Available records ▸
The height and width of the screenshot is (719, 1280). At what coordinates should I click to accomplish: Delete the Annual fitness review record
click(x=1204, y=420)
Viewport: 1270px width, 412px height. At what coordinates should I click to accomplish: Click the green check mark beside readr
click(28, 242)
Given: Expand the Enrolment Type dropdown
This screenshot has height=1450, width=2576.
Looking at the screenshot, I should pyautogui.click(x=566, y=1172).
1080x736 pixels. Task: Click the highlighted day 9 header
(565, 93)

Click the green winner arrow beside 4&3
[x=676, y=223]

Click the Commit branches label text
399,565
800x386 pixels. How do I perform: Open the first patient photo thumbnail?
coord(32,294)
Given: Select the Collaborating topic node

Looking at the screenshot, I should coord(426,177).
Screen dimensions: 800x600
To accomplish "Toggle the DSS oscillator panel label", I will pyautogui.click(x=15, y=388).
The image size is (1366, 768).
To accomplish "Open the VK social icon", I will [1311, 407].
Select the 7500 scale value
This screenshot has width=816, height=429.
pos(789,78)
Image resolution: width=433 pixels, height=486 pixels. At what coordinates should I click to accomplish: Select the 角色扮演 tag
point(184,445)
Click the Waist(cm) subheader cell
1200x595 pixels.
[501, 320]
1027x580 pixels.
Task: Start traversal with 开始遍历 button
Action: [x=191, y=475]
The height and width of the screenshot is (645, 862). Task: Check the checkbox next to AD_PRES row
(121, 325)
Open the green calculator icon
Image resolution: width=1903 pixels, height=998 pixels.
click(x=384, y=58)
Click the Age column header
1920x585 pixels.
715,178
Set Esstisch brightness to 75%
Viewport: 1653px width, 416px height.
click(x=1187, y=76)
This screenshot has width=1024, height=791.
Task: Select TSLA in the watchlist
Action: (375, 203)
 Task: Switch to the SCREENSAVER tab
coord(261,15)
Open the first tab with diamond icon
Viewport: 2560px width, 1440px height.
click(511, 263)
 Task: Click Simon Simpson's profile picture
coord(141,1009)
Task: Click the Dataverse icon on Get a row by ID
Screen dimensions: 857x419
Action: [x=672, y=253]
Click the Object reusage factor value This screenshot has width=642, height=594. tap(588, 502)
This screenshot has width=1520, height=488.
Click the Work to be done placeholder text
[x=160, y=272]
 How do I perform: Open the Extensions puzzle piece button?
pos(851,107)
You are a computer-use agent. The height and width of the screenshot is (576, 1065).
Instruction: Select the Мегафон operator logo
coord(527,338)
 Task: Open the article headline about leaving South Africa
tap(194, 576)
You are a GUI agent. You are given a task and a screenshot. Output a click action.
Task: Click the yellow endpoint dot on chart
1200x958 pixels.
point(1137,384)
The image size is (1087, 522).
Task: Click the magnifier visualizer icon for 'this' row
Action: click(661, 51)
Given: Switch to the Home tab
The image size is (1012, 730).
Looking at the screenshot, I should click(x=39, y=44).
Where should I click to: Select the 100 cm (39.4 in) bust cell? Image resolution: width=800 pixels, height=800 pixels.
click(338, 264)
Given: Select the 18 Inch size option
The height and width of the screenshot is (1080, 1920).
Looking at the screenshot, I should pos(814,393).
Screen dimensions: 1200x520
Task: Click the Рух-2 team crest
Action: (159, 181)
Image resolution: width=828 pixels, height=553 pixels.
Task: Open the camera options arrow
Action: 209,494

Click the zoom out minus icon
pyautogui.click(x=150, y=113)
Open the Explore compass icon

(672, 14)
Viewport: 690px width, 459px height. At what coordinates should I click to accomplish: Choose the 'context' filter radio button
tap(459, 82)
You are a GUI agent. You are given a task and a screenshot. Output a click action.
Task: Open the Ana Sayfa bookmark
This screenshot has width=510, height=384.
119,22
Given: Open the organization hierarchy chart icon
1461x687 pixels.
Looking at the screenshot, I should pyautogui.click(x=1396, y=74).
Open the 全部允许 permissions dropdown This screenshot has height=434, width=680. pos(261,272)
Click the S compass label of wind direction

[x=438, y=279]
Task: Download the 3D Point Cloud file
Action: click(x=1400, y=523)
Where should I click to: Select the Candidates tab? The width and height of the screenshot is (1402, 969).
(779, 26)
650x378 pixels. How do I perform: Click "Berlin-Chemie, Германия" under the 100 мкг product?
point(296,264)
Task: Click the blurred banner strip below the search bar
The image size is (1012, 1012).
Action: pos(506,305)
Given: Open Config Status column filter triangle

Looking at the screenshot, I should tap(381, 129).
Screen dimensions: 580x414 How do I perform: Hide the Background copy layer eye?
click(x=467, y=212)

Task requirements ▸
Beginning with the line holding "Viewport: 2560px width, 1440px height." and ending with the line holding "Given: Select the 18 Inch size option", write out the stretch of material above exactly; add no further lines.

Solution to the exercise ▸
Viewport: 2560px width, 1440px height.
click(511, 263)
 Task: Click Simon Simpson's profile picture
coord(141,1009)
Task: Click the Dataverse icon on Get a row by ID
Screen dimensions: 857x419
Action: [x=672, y=253]
Click the Object reusage factor value This screenshot has width=642, height=594. tap(588, 502)
This screenshot has width=1520, height=488.
Click the Work to be done placeholder text
[x=160, y=272]
 How do I perform: Open the Extensions puzzle piece button?
pos(851,107)
You are a computer-use agent. The height and width of the screenshot is (576, 1065).
Instruction: Select the Мегафон operator logo
coord(527,338)
 Task: Open the article headline about leaving South Africa
tap(194, 576)
You are a GUI agent. You are given a task and a screenshot. Output a click action.
Task: Click the yellow endpoint dot on chart
1200x958 pixels.
point(1137,384)
The image size is (1087, 522).
Task: Click the magnifier visualizer icon for 'this' row
Action: click(661, 51)
Given: Switch to the Home tab
The image size is (1012, 730).
Looking at the screenshot, I should click(x=39, y=44).
Where should I click to: Select the 100 cm (39.4 in) bust cell? Image resolution: width=800 pixels, height=800 pixels.
click(338, 264)
Given: Select the 18 Inch size option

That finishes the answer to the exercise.